[INSTRUCTION] Reproduce every line of the listing below without changing anything.

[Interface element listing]
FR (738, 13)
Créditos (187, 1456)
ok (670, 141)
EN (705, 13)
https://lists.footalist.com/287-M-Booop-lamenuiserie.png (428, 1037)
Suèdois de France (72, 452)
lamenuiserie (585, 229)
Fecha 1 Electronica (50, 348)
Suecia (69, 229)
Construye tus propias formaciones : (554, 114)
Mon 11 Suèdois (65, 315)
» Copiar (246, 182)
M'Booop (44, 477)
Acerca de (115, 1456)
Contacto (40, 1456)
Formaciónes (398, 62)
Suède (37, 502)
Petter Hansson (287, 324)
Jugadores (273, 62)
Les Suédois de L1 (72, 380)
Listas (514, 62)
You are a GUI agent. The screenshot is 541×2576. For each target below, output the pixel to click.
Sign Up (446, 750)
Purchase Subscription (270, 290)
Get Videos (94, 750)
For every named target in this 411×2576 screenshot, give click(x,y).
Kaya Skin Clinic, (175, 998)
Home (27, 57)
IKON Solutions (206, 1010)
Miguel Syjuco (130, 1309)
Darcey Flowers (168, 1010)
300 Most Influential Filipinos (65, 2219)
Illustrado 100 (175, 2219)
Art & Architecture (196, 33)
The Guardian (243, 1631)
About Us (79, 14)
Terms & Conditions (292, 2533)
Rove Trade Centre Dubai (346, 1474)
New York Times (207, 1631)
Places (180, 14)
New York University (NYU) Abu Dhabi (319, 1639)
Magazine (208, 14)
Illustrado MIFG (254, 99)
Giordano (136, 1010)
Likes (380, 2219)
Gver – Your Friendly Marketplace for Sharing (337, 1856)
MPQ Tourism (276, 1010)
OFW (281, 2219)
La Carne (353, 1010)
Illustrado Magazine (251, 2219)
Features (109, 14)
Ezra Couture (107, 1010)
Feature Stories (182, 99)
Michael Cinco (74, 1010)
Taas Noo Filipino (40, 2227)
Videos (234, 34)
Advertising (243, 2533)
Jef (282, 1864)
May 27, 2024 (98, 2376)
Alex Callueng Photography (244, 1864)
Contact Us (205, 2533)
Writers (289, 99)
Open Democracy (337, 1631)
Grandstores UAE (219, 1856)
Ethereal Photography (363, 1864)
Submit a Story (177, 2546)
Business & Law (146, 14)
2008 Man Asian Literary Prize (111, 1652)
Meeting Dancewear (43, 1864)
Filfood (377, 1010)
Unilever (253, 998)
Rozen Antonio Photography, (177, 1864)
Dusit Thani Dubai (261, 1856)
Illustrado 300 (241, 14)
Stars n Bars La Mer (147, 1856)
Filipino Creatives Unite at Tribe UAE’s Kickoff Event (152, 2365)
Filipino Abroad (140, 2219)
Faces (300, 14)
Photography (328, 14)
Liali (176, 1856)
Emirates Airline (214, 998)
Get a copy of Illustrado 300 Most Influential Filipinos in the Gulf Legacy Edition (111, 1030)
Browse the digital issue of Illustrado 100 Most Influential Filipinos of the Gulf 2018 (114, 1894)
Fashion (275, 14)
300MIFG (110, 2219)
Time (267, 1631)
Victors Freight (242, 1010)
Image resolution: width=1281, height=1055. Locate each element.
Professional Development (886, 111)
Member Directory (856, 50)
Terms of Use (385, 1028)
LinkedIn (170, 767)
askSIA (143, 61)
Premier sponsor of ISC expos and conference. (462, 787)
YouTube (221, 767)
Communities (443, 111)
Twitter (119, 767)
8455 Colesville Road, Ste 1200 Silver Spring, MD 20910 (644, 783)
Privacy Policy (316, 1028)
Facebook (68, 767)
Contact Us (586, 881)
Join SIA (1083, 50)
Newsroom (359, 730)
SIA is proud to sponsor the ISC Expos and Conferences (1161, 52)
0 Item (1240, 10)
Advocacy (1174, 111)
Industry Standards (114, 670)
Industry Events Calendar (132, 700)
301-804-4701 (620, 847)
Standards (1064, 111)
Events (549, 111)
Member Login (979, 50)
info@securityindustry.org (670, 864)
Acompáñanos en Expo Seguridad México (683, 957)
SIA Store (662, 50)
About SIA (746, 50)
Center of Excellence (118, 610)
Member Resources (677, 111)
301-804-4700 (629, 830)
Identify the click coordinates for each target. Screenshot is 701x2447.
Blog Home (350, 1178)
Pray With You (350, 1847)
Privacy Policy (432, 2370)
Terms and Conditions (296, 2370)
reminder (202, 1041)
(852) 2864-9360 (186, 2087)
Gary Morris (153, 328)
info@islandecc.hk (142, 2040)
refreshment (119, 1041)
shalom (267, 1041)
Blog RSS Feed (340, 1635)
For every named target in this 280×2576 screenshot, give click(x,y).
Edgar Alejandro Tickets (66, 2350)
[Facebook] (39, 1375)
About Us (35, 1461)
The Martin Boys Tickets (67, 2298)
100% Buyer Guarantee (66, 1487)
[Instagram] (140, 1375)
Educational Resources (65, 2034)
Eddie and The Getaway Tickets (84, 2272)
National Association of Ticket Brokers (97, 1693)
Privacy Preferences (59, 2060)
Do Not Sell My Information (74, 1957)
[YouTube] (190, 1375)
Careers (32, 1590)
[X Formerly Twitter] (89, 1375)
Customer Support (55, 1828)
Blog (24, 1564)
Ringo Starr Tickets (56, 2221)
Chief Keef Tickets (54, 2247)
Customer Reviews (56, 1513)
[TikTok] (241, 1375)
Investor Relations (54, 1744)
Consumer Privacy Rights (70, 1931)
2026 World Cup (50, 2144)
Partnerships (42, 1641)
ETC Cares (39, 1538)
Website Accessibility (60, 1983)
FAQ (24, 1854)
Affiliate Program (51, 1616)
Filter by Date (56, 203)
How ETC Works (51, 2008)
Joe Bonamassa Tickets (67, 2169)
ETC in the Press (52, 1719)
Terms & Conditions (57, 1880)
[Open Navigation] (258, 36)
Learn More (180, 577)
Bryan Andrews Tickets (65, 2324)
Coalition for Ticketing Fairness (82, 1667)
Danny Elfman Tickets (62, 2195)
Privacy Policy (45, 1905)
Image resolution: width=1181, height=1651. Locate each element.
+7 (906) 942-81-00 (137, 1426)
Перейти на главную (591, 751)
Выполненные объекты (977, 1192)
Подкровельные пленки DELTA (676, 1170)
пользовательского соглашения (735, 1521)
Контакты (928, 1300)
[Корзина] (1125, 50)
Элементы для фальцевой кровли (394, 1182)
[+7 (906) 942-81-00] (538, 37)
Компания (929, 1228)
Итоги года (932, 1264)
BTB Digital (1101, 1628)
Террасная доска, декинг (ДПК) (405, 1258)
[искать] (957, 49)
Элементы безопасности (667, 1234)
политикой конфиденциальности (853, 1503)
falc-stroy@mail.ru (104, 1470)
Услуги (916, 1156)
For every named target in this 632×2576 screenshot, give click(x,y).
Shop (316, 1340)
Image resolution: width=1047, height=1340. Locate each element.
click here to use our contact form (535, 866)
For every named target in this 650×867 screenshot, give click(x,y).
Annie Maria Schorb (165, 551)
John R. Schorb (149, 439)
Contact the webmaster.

[TASK SOLUTION]
FR (738, 13)
Créditos (187, 1456)
ok (670, 141)
EN (705, 13)
https://lists.footalist.com/287-M-Booop-lamenuiserie.png (428, 1037)
Suèdois de France (72, 452)
lamenuiserie (585, 229)
Fecha 1 Electronica (50, 348)
Suecia (69, 229)
Construye tus propias formaciones : (554, 114)
Mon 11 Suèdois (65, 315)
» Copiar (246, 182)
M'Booop (44, 477)
Acerca de (115, 1456)
Contacto (40, 1456)
Formaciónes (398, 62)
Suède (37, 502)
Petter Hansson (287, 324)
Jugadores (273, 62)
Les Suédois de L1 (72, 380)
Listas (514, 62)
You are a GUI agent. The screenshot is 541×2576. For each target below, output the pixel to click.
Sign Up (446, 750)
Purchase Subscription (270, 290)
Get Videos (94, 750)
For every named target in this 411×2576 screenshot, give click(x,y).
Kaya Skin Clinic, (175, 998)
Home (27, 57)
IKON Solutions (206, 1010)
Miguel Syjuco (130, 1309)
Darcey Flowers (168, 1010)
300 Most Influential Filipinos (65, 2219)
Illustrado 100 (175, 2219)
Art & Architecture (196, 33)
The Guardian (243, 1631)
About Us (79, 14)
Terms & Conditions (292, 2533)
Rove Trade Centre Dubai (346, 1474)
New York Times (207, 1631)
Places (180, 14)
New York University (NYU) Abu Dhabi (319, 1639)
Magazine (208, 14)
Illustrado MIFG (254, 99)
Giordano (136, 1010)
Likes (380, 2219)
Gver – Your Friendly Marketplace for Sharing (337, 1856)
MPQ Tourism (276, 1010)
OFW (281, 2219)
La Carne (353, 1010)
Illustrado Magazine (251, 2219)
Features (109, 14)
Ezra Couture (107, 1010)
Feature Stories (182, 99)
Michael Cinco (74, 1010)
Taas Noo Filipino (40, 2227)
Videos (234, 34)
Advertising (243, 2533)
Jef (282, 1864)
May 27, 2024 (98, 2376)
Alex Callueng Photography (244, 1864)
Contact Us (205, 2533)
Writers (289, 99)
Open Democracy (337, 1631)
Grandstores UAE (219, 1856)
Ethereal Photography (363, 1864)
Submit a Story (177, 2546)
Business & Law (146, 14)
2008 Man Asian Literary Prize (111, 1652)
Meeting Dancewear (43, 1864)
Filfood (377, 1010)
Unilever (253, 998)
Rozen Antonio Photography, (177, 1864)
Dusit Thani Dubai (261, 1856)
Illustrado 300 (241, 14)
Stars n Bars La Mer (147, 1856)
Filipino Creatives Unite at Tribe UAE’s Kickoff Event (152, 2365)
Filipino Abroad (140, 2219)
Faces (300, 14)
Photography (328, 14)
Liali (176, 1856)
Emirates Airline (214, 998)
Get a copy of Illustrado 300 Most Influential Filipinos in the Gulf Legacy Edition (111, 1030)
Browse the digital issue of Illustrado 100 Most Influential Filipinos of the Gulf 2018 (114, 1894)
Fashion (275, 14)
300MIFG (110, 2219)
Time (267, 1631)
Victors Freight (242, 1010)
Image resolution: width=1281, height=1055. Locate each element.
Professional Development (886, 111)
Member Directory (856, 50)
Terms of Use (385, 1028)
LinkedIn (170, 767)
askSIA (143, 61)
Premier sponsor of ISC expos and conference. (462, 787)
YouTube (221, 767)
Communities (443, 111)
Twitter (119, 767)
8455 Colesville Road, Ste 1200 Silver Spring, MD 20910 (644, 783)
Privacy Policy (316, 1028)
Facebook (68, 767)
Contact Us (586, 881)
Join SIA (1083, 50)
Newsroom (359, 730)
SIA is proud to sponsor the ISC Expos and Conferences (1161, 52)
0 Item (1240, 10)
Advocacy (1174, 111)
Industry Standards (114, 670)
Industry Events Calendar (132, 700)
301-804-4701 (620, 847)
Standards (1064, 111)
Events (549, 111)
Member Login (979, 50)
info@securityindustry.org (670, 864)
Acompáñanos en Expo Seguridad México (683, 957)
SIA Store (662, 50)
About SIA (746, 50)
Center of Excellence (118, 610)
Member Resources (677, 111)
301-804-4700 (629, 830)
Identify the click coordinates for each target. Screenshot is 701x2447.
Blog Home (350, 1178)
Pray With You (350, 1847)
Privacy Policy (432, 2370)
Terms and Conditions (296, 2370)
reminder (202, 1041)
(852) 2864-9360 (186, 2087)
Gary Morris (153, 328)
info@islandecc.hk (142, 2040)
refreshment (119, 1041)
shalom (267, 1041)
Blog RSS Feed (340, 1635)
For every named target in this 280×2576 screenshot, give click(x,y).
Edgar Alejandro Tickets (66, 2350)
[Facebook] (39, 1375)
About Us (35, 1461)
The Martin Boys Tickets (67, 2298)
100% Buyer Guarantee (66, 1487)
[Instagram] (140, 1375)
Educational Resources (65, 2034)
Eddie and The Getaway Tickets (84, 2272)
National Association of Ticket Brokers (97, 1693)
Privacy Preferences (59, 2060)
Do Not Sell My Information (74, 1957)
[YouTube] (190, 1375)
Careers (32, 1590)
[X Formerly Twitter] (89, 1375)
Customer Support (55, 1828)
Blog (24, 1564)
Ringo Starr Tickets (56, 2221)
Chief Keef Tickets (54, 2247)
Customer Reviews (56, 1513)
[TikTok] (241, 1375)
Investor Relations (54, 1744)
Consumer Privacy Rights (70, 1931)
2026 World Cup (50, 2144)
Partnerships (42, 1641)
ETC Cares (39, 1538)
Website Accessibility (60, 1983)
FAQ (24, 1854)
Affiliate Program (51, 1616)
Filter by Date (56, 203)
How ETC Works (51, 2008)
Joe Bonamassa Tickets (67, 2169)
ETC in the Press (52, 1719)
Terms & Conditions (57, 1880)
[Open Navigation] (258, 36)
Learn More (180, 577)
Bryan Andrews Tickets (65, 2324)
Coalition for Ticketing Fairness (82, 1667)
Danny Elfman Tickets (62, 2195)
Privacy Policy (45, 1905)
Image resolution: width=1181, height=1651. Locate each element.
+7 (906) 942-81-00 (137, 1426)
Перейти на главную (591, 751)
Выполненные объекты (977, 1192)
Подкровельные пленки DELTA (676, 1170)
пользовательского соглашения (735, 1521)
Контакты (928, 1300)
[Корзина] (1125, 50)
Элементы для фальцевой кровли (394, 1182)
[+7 (906) 942-81-00] (538, 37)
Компания (929, 1228)
Итоги года (932, 1264)
BTB Digital (1101, 1628)
Террасная доска, декинг (ДПК) (405, 1258)
[искать] (957, 49)
Элементы безопасности (667, 1234)
политикой конфиденциальности (853, 1503)
falc-stroy@mail.ru (104, 1470)
Услуги (916, 1156)
For every named target in this 632×2576 screenshot, give click(x,y).
Shop (316, 1340)
Image resolution: width=1047, height=1340. Locate each element.
click here to use our contact form (535, 866)
For every named target in this 650×867 screenshot, give click(x,y).
Annie Maria Schorb (165, 551)
John R. Schorb (149, 439)
Contact the webmaster.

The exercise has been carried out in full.